━━ Material supplied ━━

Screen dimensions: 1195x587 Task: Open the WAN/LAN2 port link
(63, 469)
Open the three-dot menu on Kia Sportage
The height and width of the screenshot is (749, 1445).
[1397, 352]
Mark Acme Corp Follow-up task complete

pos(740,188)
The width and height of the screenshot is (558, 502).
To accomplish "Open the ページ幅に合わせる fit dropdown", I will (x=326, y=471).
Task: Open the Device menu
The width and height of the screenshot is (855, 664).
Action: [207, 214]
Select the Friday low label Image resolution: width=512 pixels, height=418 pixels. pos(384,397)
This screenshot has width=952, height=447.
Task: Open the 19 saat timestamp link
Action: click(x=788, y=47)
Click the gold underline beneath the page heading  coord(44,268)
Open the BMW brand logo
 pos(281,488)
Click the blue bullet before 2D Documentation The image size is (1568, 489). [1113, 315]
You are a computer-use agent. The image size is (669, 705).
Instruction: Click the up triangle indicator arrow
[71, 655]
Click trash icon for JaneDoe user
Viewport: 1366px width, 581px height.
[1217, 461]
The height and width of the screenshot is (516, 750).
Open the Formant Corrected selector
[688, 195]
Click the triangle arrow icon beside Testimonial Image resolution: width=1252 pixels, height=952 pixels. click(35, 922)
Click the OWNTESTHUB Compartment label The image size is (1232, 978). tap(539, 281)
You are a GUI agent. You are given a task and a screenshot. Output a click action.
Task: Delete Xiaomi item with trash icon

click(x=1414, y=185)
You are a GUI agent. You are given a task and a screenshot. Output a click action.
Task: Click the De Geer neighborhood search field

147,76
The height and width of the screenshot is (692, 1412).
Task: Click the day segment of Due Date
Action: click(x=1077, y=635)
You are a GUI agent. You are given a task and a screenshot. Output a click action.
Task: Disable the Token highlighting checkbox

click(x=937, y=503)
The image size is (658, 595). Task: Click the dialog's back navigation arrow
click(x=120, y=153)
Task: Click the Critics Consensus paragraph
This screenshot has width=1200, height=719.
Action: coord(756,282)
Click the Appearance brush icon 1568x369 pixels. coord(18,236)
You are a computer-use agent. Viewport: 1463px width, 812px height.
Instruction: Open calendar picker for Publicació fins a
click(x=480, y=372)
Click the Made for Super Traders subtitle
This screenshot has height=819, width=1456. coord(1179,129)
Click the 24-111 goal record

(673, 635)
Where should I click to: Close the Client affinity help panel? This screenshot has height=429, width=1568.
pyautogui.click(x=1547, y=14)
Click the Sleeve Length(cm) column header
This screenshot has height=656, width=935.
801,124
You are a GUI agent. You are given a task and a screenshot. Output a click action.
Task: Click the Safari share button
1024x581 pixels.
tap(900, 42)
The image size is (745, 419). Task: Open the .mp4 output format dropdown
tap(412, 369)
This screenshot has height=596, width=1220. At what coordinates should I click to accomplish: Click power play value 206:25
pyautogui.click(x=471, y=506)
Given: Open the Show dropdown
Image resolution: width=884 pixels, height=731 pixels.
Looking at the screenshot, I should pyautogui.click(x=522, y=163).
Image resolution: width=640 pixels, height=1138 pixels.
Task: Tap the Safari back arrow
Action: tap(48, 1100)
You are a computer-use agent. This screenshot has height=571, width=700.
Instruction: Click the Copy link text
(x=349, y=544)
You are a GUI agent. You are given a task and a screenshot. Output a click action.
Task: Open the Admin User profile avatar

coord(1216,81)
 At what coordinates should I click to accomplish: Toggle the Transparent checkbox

━━━

What you are asked to do —
Your answer should be the exact lines above from the one with "Open the BMW brand logo" through the one with "The height and width of the screenshot is (516, 750).", both included, and nothing besides.

Finished task —
Open the BMW brand logo
 pos(281,488)
Click the blue bullet before 2D Documentation The image size is (1568, 489). [1113, 315]
You are a computer-use agent. The image size is (669, 705).
Instruction: Click the up triangle indicator arrow
[71, 655]
Click trash icon for JaneDoe user
Viewport: 1366px width, 581px height.
[1217, 461]
The height and width of the screenshot is (516, 750).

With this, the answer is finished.